Stored records
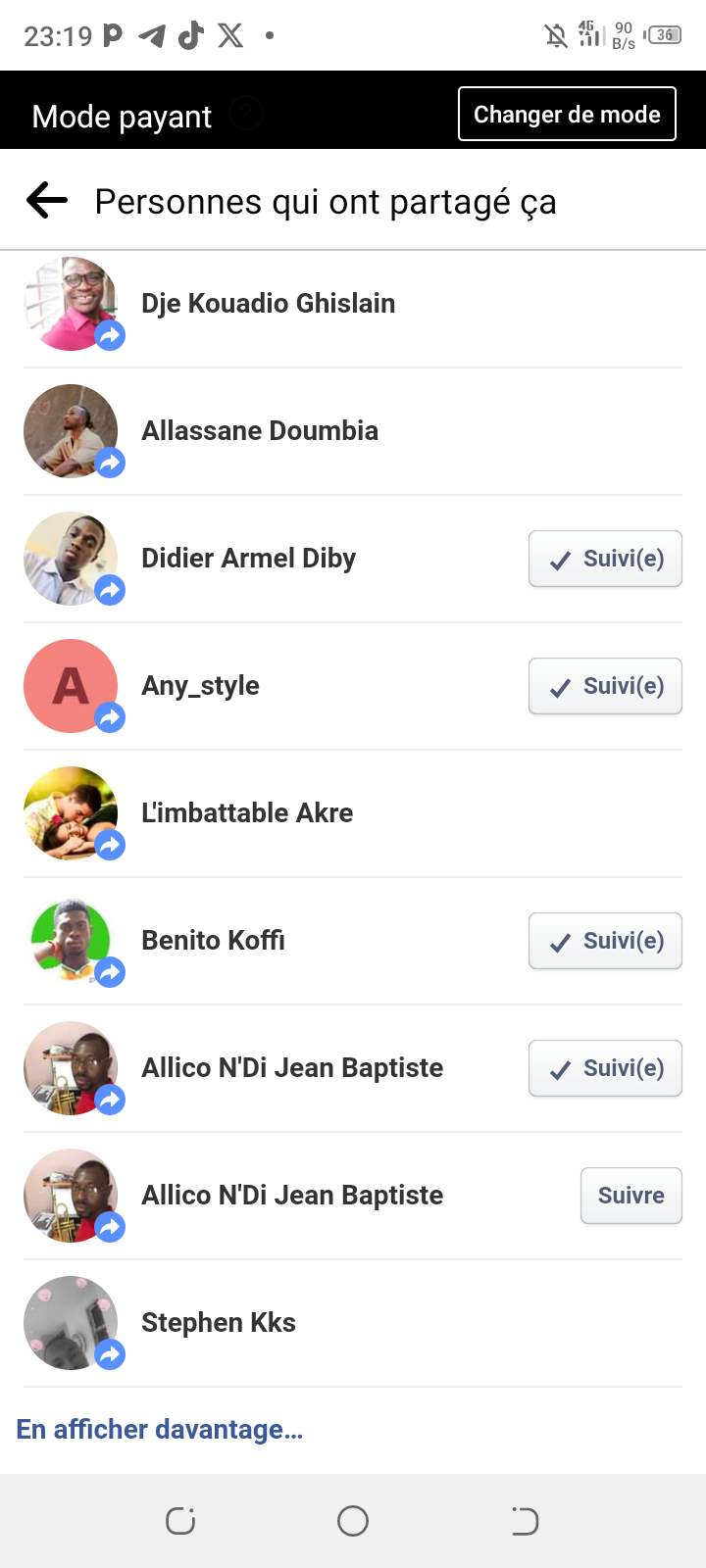Tap the muted bell icon in status bar
The height and width of the screenshot is (1568, 706).
[x=556, y=36]
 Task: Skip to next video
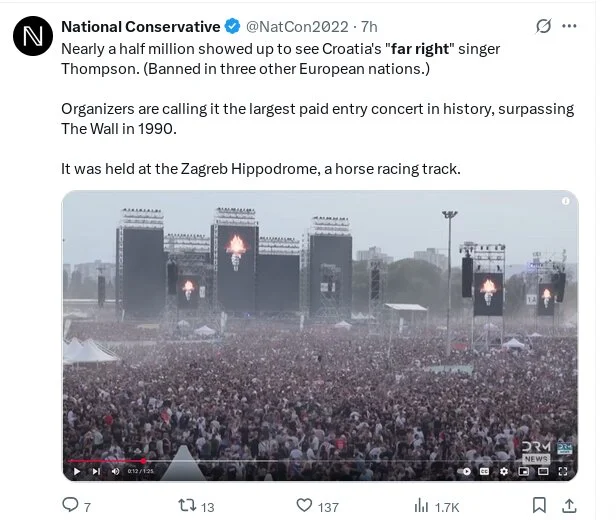point(96,471)
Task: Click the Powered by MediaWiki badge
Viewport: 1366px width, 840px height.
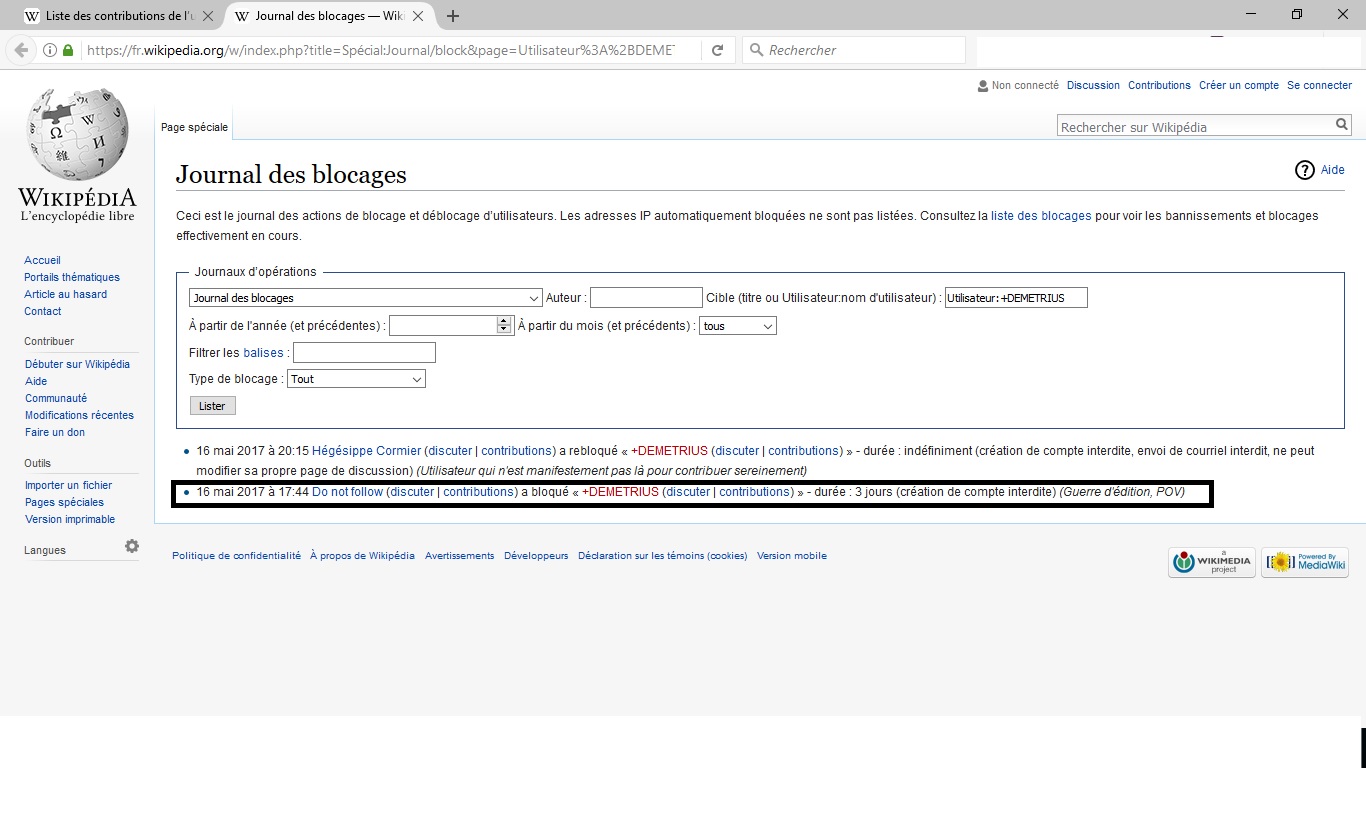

### [TASK TO CARRY OUT]
Your copy should hold exactly the lines from the one with "Task: Skip to next video" through the final line of the records, both ends included, and no pictures.

### [WRITTEN RESPONSE]
 Task: Skip to next video
point(96,471)
Task: Click the Powered by MediaWiki badge
Viewport: 1366px width, 840px height.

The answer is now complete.